A key component of RFA licensing is the pre-licensing training. This training is generally administered by a foster family agency (FFA) that collaborates with the county’s welfare agency and consists of a minimum of 12 hours (though sources say around 30 hours is typical). As the CDSS explains, “FFAs are organized and operated on a non-profit basis and are engaged in the following activities: recruiting, certifying, and training foster parents, providing professional support to foster parents, and finding homes or other temporary or permanent placements for children who require more intensive care." Training will cover a variety of topics related to the foster and adoption process, including but not limited to:

  • The role of resource families and the foster care system
  • The impact of trauma on children in foster care
  • Positive discipline of a child from foster care
  • How to build attachment between children in foster care and resource and/or adoptive parents
  • The resources and services available to parents for children who have physical, developmental, intellectual, or emotional disabilities
  • CPR certification
  • Medical information for children who are medically fragile, and
  • The rights and limitations of the resource family in home, medical, and school settings

    All resource families will receive B-tier, also called Level 1, training, which includes the subjects listed above, and must complete at least twelve additional hours of training annually to maintain their license.
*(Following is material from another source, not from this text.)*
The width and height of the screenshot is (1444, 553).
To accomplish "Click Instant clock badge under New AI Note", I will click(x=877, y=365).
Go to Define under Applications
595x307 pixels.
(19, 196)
However, for children in foster care with documented disabilities or complex medical needs, sources say that the initial training often does not provide enough depth for parents to understand the full scope of a child’s needs.

“Thirty hours might seem like a lot of training, but when you’re talking about information on how your home should run, how to communicate with social workers . . . how to communicate with court, what court forms can you file, about attachment, discipline, trauma, self-care . . .” says Mandolfo. “There’s a lot of topics to cover just in that amount of time. You’re really just touching on it.”
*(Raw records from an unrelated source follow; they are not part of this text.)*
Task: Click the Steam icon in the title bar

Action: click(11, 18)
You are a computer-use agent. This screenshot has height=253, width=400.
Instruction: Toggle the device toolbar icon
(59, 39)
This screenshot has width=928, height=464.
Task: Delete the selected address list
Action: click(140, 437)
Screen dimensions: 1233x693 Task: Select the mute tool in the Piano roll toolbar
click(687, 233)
Mandolfo finds that, through her work at CAC, prospective parents tend to have similar questions that aren’t always covered in training. The bigger-picture topics that parents should consider researching beyond the scope of training are:

  • What are the responsibilities and rights of a resource family?
  • What are the social worker’s responsibilities, and how can they help resource families access resources and services for a child’s disability?
  • What is the court process for obtaining services or rights for the child’s disability-related medical needs (for example, if the child needs surgery)?
  • How can caregivers submit information to the court related to the child’s disability or suspected disability?
  • What are the resource family’s rights as far as the child’s court dependency hearings?
  • Does my child qualify for Regional Center services and how do I have them assessed?
  • If they qualify, what Regional Center services are available for the child’s disabilities?
  • What educational rights does a resource family have if a child needs an IEP or if the current IEP or 504 plan isn’t meeting their needs?
  • What services for the child’s disability are covered by Medi-Cal?
  • What documents or records are needed when negotiating the rate for the child’s financial assistance with the state and foster agencies ?
  • What is the child’s school placement in relation to the family’s current residence?
  • What are their boundaries and what level of care are they prepared to provide to a child with disabilities?
  • How can resource families build attachment with the child they intend to adopt?
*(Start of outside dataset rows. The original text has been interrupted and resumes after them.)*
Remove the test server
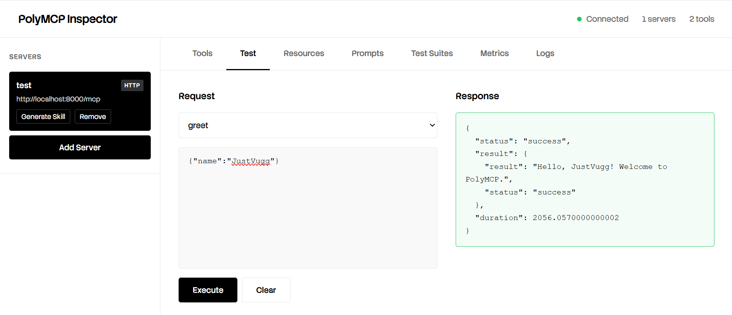Viewport: 732px width, 315px height. [93, 117]
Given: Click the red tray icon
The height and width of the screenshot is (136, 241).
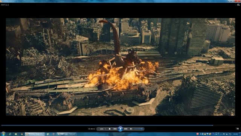Looking at the screenshot, I should (198, 134).
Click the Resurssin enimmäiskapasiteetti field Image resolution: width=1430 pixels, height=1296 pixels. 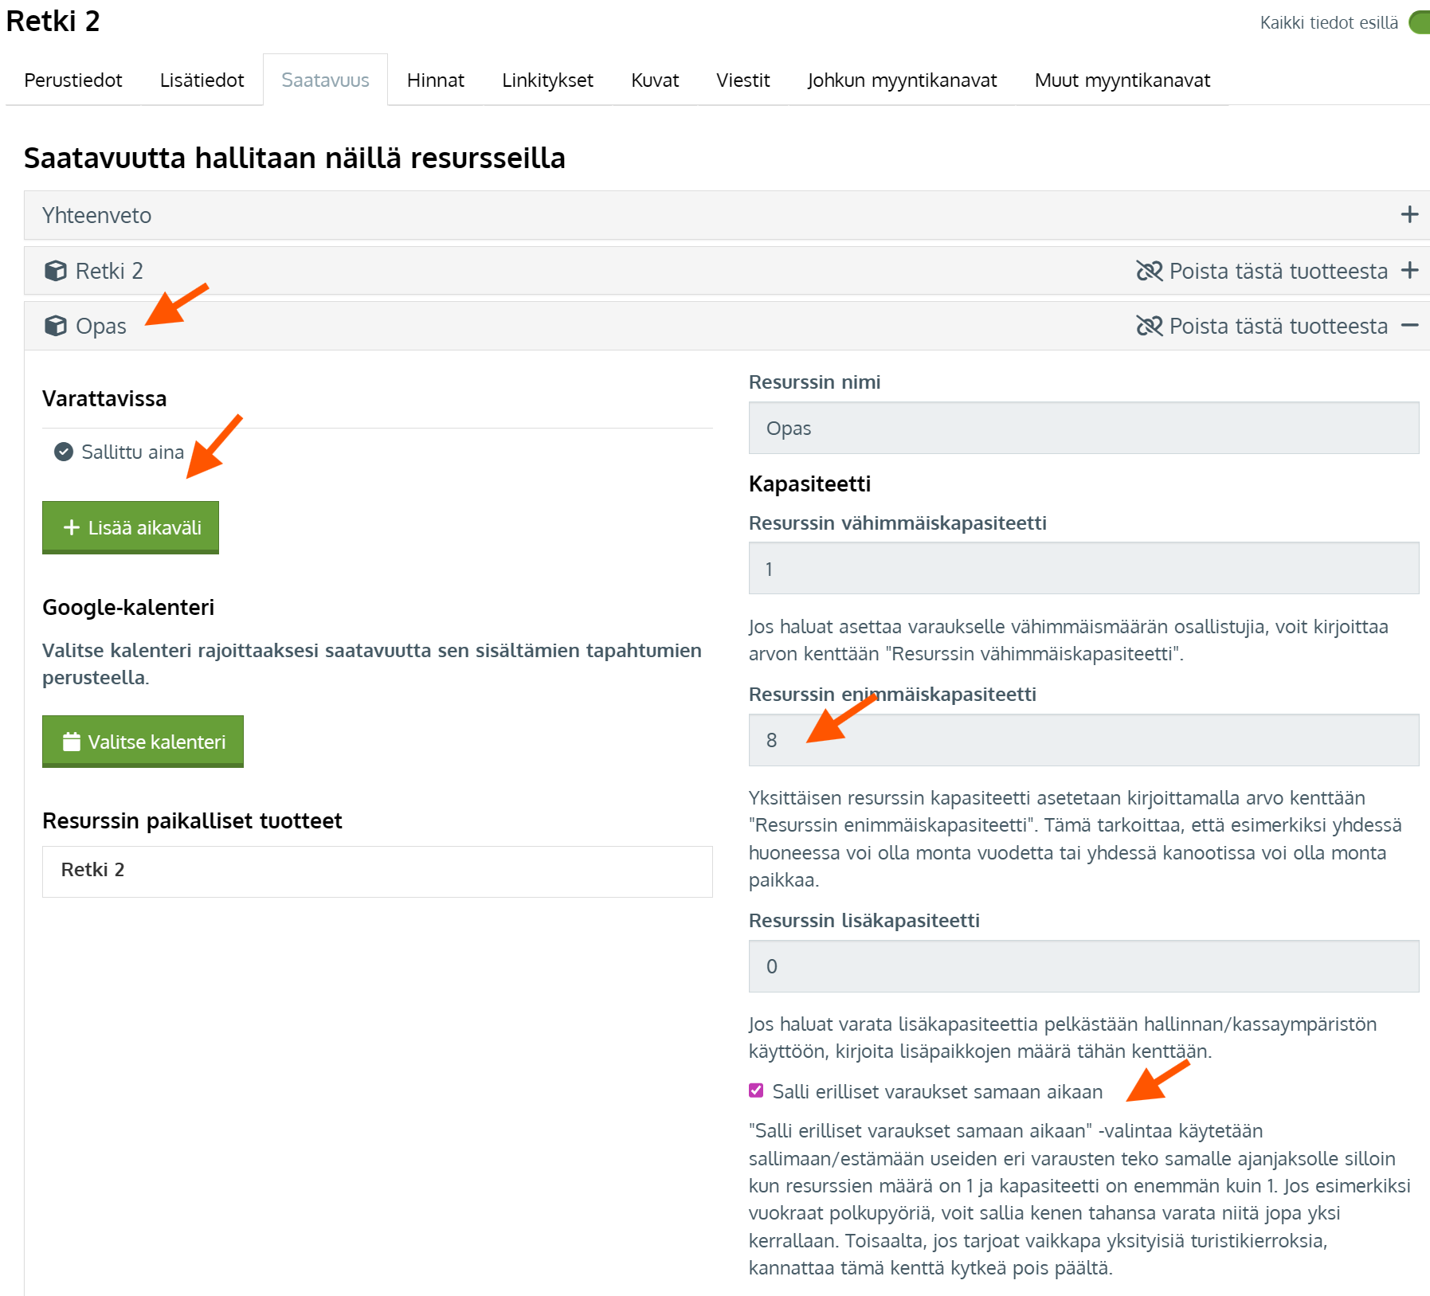coord(1083,740)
Depending on the child’s medical and disability needs, not every resource family may be qualified to have a child placed with them based on the training they received during the RFA process.

Families who want to foster and adopt a child with a disability and/or complex medical needs can seek out different tiers of RFA training or independent courses. Higher-level training, sometimes called D- and F-tier (depending on the county, they may refer to it in numerical levels, i.e. Level 2 or 3), requires around twice as many hours as B-tier training does, and they provide more comprehensive training about children’s behavioral and medical needs, including those related to specific disabilities. D-tier trainings, for example, deal more directly with children who may have emotional disabilities and present more intense mental health needs, such as suicide risk, violent outbursts, and difficulties connecting with their resource family or peers.

Some local agencies offer specialized training for resource families looking to foster and adopt children with disabilities. Northern California–based Alternative Family Services has a Parenting for Permanency training program for prospective resource families who want to foster and adopt a child with a disability and/or complex medical needs, in addition to offering individualized family support services.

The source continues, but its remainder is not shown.